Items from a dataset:
+===+

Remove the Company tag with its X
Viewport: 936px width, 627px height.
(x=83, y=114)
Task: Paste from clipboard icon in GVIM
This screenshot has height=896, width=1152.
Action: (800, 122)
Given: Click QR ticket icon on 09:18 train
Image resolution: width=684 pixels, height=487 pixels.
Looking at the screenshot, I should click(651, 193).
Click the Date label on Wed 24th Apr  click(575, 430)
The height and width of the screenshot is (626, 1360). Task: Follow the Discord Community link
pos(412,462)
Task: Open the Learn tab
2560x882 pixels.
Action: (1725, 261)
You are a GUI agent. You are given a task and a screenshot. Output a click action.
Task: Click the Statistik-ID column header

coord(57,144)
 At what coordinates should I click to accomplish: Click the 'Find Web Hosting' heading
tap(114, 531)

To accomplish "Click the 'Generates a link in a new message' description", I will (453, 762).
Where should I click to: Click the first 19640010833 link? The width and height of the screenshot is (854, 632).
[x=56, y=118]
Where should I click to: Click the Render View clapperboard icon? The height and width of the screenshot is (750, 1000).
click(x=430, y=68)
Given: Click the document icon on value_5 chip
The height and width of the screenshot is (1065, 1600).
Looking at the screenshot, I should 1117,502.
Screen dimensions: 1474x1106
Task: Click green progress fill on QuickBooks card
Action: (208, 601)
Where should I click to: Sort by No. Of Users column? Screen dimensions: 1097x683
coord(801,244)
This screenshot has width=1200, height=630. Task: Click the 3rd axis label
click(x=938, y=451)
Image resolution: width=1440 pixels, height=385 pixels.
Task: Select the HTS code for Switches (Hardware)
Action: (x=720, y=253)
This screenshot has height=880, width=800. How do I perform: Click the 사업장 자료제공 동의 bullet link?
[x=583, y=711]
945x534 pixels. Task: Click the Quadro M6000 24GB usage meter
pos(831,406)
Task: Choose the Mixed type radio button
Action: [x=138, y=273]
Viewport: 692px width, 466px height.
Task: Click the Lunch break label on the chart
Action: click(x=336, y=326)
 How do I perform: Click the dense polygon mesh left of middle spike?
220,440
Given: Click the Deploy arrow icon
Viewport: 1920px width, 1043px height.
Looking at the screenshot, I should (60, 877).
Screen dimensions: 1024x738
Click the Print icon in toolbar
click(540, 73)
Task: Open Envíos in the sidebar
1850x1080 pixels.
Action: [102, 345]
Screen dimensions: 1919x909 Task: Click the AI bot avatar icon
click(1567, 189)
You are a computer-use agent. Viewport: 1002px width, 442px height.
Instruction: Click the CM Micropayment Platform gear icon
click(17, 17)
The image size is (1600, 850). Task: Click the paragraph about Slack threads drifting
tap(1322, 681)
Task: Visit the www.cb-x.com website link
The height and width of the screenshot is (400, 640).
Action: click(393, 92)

+===+

**What the exercise asks:** Output the records above exactly, from their first line through the line that contains "Given: Click the Deploy arrow icon", and add nothing.

**Reply to the task:**
Remove the Company tag with its X
Viewport: 936px width, 627px height.
(x=83, y=114)
Task: Paste from clipboard icon in GVIM
This screenshot has height=896, width=1152.
Action: (800, 122)
Given: Click QR ticket icon on 09:18 train
Image resolution: width=684 pixels, height=487 pixels.
Looking at the screenshot, I should click(651, 193).
Click the Date label on Wed 24th Apr  click(575, 430)
The height and width of the screenshot is (626, 1360). Task: Follow the Discord Community link
pos(412,462)
Task: Open the Learn tab
2560x882 pixels.
Action: (1725, 261)
You are a GUI agent. You are given a task and a screenshot. Output a click action.
Task: Click the Statistik-ID column header

coord(57,144)
 At what coordinates should I click to accomplish: Click the 'Find Web Hosting' heading
tap(114, 531)

To accomplish "Click the 'Generates a link in a new message' description", I will (453, 762).
Where should I click to: Click the first 19640010833 link? The width and height of the screenshot is (854, 632).
[x=56, y=118]
Where should I click to: Click the Render View clapperboard icon? The height and width of the screenshot is (750, 1000).
click(x=430, y=68)
Given: Click the document icon on value_5 chip
The height and width of the screenshot is (1065, 1600).
Looking at the screenshot, I should 1117,502.
Screen dimensions: 1474x1106
Task: Click green progress fill on QuickBooks card
Action: (208, 601)
Where should I click to: Sort by No. Of Users column? Screen dimensions: 1097x683
coord(801,244)
This screenshot has width=1200, height=630. Task: Click the 3rd axis label
click(x=938, y=451)
Image resolution: width=1440 pixels, height=385 pixels.
Task: Select the HTS code for Switches (Hardware)
Action: (x=720, y=253)
This screenshot has height=880, width=800. How do I perform: Click the 사업장 자료제공 동의 bullet link?
[x=583, y=711]
945x534 pixels. Task: Click the Quadro M6000 24GB usage meter
pos(831,406)
Task: Choose the Mixed type radio button
Action: [x=138, y=273]
Viewport: 692px width, 466px height.
Task: Click the Lunch break label on the chart
Action: click(x=336, y=326)
 How do I perform: Click the dense polygon mesh left of middle spike?
220,440
Given: Click the Deploy arrow icon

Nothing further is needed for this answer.